— EXCERPT —
▼▼▼

Metadata-Version: 2.4
Name: PureMLinC
Version: 0.2.0
Summary: High-performance machine learning library with C backend - linear and logistic regression
Author-email: Yugaank <your.email@example.com>
License: MIT
Project-URL: Homepage, https://github.com/yugaank/machine-learning-in-c
Project-URL: Documentation, https://github.com/yugaank/machine-learning-in-c#readme
Project-URL: Repository, https://github.com/yugaank/machine-learning-in-c.git
Project-URL: Issues, https://github.com/yugaank/machine-learning-in-c/issues
Keywords: machine-learning,regression,linear,logistic,c-extension,numpy
Classifier: Development Status :: 3 - Alpha
Classifier: Intended Audience :: Developers
Classifier: Intended Audience :: Science/Research
Classifier: License :: OSI Approved :: MIT License
Classifier: Programming Language :: C
Classifier: Programming Language :: Python :: 3
Classifier: Programming Language :: Python :: 3.9
Classifier: Programming Language :: Python :: 3.10
Classifier: Programming Language :: Python :: 3.11
Classifier: Programming Language :: Python :: 3.12
Classifier: Topic :: Scientific/Engineering
Classifier: Topic :: Scientific/Engineering :: Artificial Intelligence
Classifier: Topic :: Software Development :: Libraries :: Python Modules
Requires-Python: >=3.9
Description-Content-Type: text/markdown
License-File: LICENSE
Requires-Dist: numpy>=1.20.0
Provides-Extra: examples
Requires-Dist: pandas>=1.3.0; extra == "examples"

▲▲▲

— RECORDS FOR PROCESSING —

▼▼▼

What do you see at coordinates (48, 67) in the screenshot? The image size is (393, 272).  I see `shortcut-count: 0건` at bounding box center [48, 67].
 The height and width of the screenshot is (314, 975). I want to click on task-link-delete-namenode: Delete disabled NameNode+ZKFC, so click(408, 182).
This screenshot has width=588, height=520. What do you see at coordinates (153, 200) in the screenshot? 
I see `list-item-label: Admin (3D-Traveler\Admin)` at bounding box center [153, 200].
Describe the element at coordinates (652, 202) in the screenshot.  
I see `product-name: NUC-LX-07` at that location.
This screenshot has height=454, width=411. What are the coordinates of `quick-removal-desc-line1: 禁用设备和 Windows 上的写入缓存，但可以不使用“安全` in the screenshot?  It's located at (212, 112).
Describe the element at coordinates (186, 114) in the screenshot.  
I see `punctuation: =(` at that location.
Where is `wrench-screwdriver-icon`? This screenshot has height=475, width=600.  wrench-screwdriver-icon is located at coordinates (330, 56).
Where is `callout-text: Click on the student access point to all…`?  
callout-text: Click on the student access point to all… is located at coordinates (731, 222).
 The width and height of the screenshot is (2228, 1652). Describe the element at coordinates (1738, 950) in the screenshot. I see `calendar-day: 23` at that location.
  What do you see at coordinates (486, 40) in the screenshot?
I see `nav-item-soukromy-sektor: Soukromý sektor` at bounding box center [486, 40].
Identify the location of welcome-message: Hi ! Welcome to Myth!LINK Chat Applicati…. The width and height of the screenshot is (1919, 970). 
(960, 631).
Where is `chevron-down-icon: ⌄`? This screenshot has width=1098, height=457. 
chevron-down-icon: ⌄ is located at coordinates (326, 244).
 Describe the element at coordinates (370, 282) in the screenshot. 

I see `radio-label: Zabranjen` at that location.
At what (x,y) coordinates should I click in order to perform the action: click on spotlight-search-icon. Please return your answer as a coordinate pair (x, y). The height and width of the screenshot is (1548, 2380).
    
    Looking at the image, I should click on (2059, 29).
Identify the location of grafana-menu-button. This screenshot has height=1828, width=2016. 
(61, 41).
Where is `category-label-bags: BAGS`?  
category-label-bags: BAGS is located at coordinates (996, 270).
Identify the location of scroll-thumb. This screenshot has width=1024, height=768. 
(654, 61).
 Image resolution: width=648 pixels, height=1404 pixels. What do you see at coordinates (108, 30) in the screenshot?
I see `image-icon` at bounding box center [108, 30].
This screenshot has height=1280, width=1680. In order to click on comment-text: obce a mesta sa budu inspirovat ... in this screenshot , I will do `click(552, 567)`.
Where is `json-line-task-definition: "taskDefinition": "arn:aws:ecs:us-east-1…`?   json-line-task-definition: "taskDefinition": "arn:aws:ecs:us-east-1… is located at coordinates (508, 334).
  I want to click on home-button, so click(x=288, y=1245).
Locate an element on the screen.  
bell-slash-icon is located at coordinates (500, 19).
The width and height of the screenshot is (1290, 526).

▲▲▲

— REQUIRED ACTIONS —
a) In the package metadata, what Python version does the library require at minimum?
b) Render the records from the line with "Identify the location of scroll-thumb." to the line with "center [108, 30]." as a JSON list of strings, one string per line, leaving out blank lines.

— RESPONSES BY ITEM NUMBER —
a) Python 3.9 or later (>=3.9).

b)
[
  "Identify the location of scroll-thumb. This screenshot has width=1024, height=768. ",
  "(654, 61).",
  " Image resolution: width=648 pixels, height=1404 pixels. What do you see at coordinates (108, 30) in the screenshot?",
  "I see `image-icon` at bounding box center [108, 30]."
]